Directions = Exact repetition of the data is the whole task.

Collected data:
____

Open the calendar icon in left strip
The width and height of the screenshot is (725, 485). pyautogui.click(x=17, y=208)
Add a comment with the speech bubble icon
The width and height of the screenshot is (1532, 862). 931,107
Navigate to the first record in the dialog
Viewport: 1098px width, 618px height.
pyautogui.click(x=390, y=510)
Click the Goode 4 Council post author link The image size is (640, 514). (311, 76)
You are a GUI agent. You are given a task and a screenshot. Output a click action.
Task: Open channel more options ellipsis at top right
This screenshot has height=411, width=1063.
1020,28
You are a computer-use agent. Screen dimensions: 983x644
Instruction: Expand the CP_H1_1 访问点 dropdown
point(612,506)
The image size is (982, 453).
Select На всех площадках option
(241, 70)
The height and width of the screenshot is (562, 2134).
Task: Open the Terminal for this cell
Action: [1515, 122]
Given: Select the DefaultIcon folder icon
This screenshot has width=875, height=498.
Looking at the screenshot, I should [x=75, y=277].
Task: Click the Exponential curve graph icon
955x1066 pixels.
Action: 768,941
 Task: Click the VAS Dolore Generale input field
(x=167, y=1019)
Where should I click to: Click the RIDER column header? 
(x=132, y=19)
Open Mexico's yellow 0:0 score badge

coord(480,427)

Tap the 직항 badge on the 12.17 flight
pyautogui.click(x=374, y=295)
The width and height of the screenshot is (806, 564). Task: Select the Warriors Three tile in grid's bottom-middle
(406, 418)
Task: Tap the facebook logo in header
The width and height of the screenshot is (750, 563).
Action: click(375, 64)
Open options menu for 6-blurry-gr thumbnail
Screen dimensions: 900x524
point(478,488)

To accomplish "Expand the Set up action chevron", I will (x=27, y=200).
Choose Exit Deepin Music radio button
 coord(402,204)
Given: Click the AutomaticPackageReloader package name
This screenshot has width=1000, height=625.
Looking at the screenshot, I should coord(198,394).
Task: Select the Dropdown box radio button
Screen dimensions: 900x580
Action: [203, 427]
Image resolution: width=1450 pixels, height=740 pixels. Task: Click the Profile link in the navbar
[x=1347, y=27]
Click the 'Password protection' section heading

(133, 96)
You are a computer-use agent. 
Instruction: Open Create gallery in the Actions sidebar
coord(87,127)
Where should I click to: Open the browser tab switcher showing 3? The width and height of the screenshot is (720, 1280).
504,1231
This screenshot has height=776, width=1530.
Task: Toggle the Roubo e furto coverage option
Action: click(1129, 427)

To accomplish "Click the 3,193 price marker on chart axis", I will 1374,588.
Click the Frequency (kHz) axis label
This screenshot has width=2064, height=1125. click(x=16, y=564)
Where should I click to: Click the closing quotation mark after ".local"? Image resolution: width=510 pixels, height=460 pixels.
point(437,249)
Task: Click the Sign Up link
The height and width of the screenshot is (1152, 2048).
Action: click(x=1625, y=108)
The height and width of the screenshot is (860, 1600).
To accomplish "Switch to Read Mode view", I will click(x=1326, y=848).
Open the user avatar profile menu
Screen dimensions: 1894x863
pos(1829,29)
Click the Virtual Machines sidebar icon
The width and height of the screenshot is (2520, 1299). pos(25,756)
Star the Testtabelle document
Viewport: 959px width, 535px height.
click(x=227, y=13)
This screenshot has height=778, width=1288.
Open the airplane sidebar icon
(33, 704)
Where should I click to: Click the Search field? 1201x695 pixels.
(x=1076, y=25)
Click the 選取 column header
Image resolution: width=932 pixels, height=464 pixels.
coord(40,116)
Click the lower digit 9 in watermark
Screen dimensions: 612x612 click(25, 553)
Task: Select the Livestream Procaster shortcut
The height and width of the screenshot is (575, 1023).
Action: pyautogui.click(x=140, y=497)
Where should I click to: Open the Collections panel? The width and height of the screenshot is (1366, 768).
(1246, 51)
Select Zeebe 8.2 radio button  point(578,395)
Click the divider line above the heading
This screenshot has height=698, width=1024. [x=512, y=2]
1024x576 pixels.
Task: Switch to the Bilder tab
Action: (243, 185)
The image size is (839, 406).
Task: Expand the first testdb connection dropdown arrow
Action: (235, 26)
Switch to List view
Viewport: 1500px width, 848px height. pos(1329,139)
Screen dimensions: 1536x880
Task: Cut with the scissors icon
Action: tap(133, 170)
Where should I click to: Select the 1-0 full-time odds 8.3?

____

Answer to this problem =
Open the calendar icon in left strip
The width and height of the screenshot is (725, 485). pyautogui.click(x=17, y=208)
Add a comment with the speech bubble icon
The width and height of the screenshot is (1532, 862). 931,107
Navigate to the first record in the dialog
Viewport: 1098px width, 618px height.
pyautogui.click(x=390, y=510)
Click the Goode 4 Council post author link The image size is (640, 514). (311, 76)
You are a GUI agent. You are given a task and a screenshot. Output a click action.
Task: Open channel more options ellipsis at top right
This screenshot has height=411, width=1063.
1020,28
You are a computer-use agent. Screen dimensions: 983x644
Instruction: Expand the CP_H1_1 访问点 dropdown
point(612,506)
The image size is (982, 453).
Select На всех площадках option
(241, 70)
The height and width of the screenshot is (562, 2134).
Task: Open the Terminal for this cell
Action: [1515, 122]
Given: Select the DefaultIcon folder icon
This screenshot has width=875, height=498.
Looking at the screenshot, I should [x=75, y=277].
Task: Click the Exponential curve graph icon
955x1066 pixels.
Action: 768,941
 Task: Click the VAS Dolore Generale input field
(x=167, y=1019)
Where should I click to: Click the RIDER column header? 
(x=132, y=19)
Open Mexico's yellow 0:0 score badge

coord(480,427)

Tap the 직항 badge on the 12.17 flight
pyautogui.click(x=374, y=295)
The width and height of the screenshot is (806, 564). Task: Select the Warriors Three tile in grid's bottom-middle
(406, 418)
Task: Tap the facebook logo in header
The width and height of the screenshot is (750, 563).
Action: click(375, 64)
Open options menu for 6-blurry-gr thumbnail
Screen dimensions: 900x524
point(478,488)

To accomplish "Expand the Set up action chevron", I will (x=27, y=200).
Choose Exit Deepin Music radio button
 coord(402,204)
Given: Click the AutomaticPackageReloader package name
This screenshot has width=1000, height=625.
Looking at the screenshot, I should coord(198,394).
Task: Select the Dropdown box radio button
Screen dimensions: 900x580
Action: [203, 427]
Image resolution: width=1450 pixels, height=740 pixels. Task: Click the Profile link in the navbar
[x=1347, y=27]
Click the 'Password protection' section heading

(133, 96)
You are a computer-use agent. 
Instruction: Open Create gallery in the Actions sidebar
coord(87,127)
Where should I click to: Open the browser tab switcher showing 3? The width and height of the screenshot is (720, 1280).
504,1231
This screenshot has height=776, width=1530.
Task: Toggle the Roubo e furto coverage option
Action: click(1129, 427)

To accomplish "Click the 3,193 price marker on chart axis", I will 1374,588.
Click the Frequency (kHz) axis label
This screenshot has width=2064, height=1125. click(x=16, y=564)
Where should I click to: Click the closing quotation mark after ".local"? Image resolution: width=510 pixels, height=460 pixels.
point(437,249)
Task: Click the Sign Up link
The height and width of the screenshot is (1152, 2048).
Action: click(x=1625, y=108)
The height and width of the screenshot is (860, 1600).
To accomplish "Switch to Read Mode view", I will click(x=1326, y=848).
Open the user avatar profile menu
Screen dimensions: 1894x863
pos(1829,29)
Click the Virtual Machines sidebar icon
The width and height of the screenshot is (2520, 1299). pos(25,756)
Star the Testtabelle document
Viewport: 959px width, 535px height.
click(x=227, y=13)
This screenshot has height=778, width=1288.
Open the airplane sidebar icon
(33, 704)
Where should I click to: Click the Search field? 1201x695 pixels.
(x=1076, y=25)
Click the 選取 column header
Image resolution: width=932 pixels, height=464 pixels.
coord(40,116)
Click the lower digit 9 in watermark
Screen dimensions: 612x612 click(25, 553)
Task: Select the Livestream Procaster shortcut
The height and width of the screenshot is (575, 1023).
Action: pyautogui.click(x=140, y=497)
Where should I click to: Open the Collections panel? The width and height of the screenshot is (1366, 768).
(1246, 51)
Select Zeebe 8.2 radio button  point(578,395)
Click the divider line above the heading
This screenshot has height=698, width=1024. [x=512, y=2]
1024x576 pixels.
Task: Switch to the Bilder tab
Action: (243, 185)
The image size is (839, 406).
Task: Expand the first testdb connection dropdown arrow
Action: (235, 26)
Switch to List view
Viewport: 1500px width, 848px height. pos(1329,139)
Screen dimensions: 1536x880
Task: Cut with the scissors icon
Action: tap(133, 170)
Where should I click to: Select the 1-0 full-time odds 8.3?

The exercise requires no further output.